**TRY IT:**
Reproduce word for word the part of the passage on Lavrov's visit to Wonsan starting with "Residential buildings in" and going on through "Kim Jong Il.".

**DOCUMENT TEXT:**
==============================

At the Kalmaegi Hotel, where the Russia-North Korea talks, between the foreign ministers, were taking place, Lavrov was met by a group of “locals” in white dress shirts and elegant dresses. A girl in a traditional snow-white hanbok presented him with a bouquet of flowers.
“Half an hour after the talks began, the same people walked past the reporters waiting in the lobby – but now dressed as tourists.”
Access to the city of Wonsan is restricted for foreigners. It was possible to see it only through the window of a bus carrying the foreign minister’s press pool to a wreath-laying ceremony at a monument to Soviet soldiers. The bus and a Toyota police car escorting it were, it seemed, the only cars in the entire city. The streets and bus stops were relatively lively, bicycles rode along the sidewalks and young pioneers in full uniform were lined up at a school. Traffic controllers in white uniforms stood at intersections.

Residential buildings in Wonsan are concrete panel structures, five to eleven stories high. Despite their tired appearance, you could see they are regularly painted. The balconies are not closed, but some apartments have air-conditioning units. On the ground floor are shops, pharmacies, eateries and phone stores. There is no advertising on the streets, but propaganda banners and signs are everywhere. Administrative buildings are decorated with portraits of Kim Il Sung and Kim Jong Il.

==============================

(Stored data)
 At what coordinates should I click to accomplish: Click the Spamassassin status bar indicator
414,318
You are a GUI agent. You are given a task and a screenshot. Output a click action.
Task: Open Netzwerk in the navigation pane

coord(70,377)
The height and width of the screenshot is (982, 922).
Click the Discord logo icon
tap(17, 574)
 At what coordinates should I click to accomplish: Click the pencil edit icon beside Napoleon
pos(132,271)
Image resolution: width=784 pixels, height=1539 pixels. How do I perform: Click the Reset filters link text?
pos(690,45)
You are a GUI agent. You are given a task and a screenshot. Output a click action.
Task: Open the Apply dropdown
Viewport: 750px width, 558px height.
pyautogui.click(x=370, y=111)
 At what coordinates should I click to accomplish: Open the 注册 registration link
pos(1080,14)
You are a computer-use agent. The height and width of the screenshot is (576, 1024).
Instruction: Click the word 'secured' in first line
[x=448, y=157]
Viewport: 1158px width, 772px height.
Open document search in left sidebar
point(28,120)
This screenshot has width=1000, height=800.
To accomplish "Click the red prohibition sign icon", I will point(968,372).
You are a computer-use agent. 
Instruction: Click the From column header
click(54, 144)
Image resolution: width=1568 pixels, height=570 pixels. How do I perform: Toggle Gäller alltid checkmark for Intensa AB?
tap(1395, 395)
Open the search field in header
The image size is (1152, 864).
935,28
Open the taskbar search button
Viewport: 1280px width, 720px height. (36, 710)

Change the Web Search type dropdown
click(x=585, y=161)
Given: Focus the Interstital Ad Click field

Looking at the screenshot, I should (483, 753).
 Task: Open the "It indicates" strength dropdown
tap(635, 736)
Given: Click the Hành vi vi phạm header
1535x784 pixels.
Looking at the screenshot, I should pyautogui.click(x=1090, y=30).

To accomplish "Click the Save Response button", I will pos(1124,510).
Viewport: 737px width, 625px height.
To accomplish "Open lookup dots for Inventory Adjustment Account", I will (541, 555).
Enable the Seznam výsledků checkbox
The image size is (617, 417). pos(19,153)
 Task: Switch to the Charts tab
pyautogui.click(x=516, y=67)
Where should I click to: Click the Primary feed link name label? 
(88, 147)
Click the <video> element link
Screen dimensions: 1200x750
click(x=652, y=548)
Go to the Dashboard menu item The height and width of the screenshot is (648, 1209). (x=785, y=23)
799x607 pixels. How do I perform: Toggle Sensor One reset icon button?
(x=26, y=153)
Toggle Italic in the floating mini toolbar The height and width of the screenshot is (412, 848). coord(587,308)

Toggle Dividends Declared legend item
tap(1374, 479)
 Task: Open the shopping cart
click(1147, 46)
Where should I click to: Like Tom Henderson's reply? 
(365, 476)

==============================

**OUTPUT FOR THIS EXERCISE:**
Residential buildings in Wonsan are concrete panel structures, five to eleven stories high. Despite their tired appearance, you could see they are regularly painted. The balconies are not closed, but some apartments have air-conditioning units. On the ground floor are shops, pharmacies, eateries and phone stores. There is no advertising on the streets, but propaganda banners and signs are everywhere. Administrative buildings are decorated with portraits of Kim Il Sung and Kim Jong Il.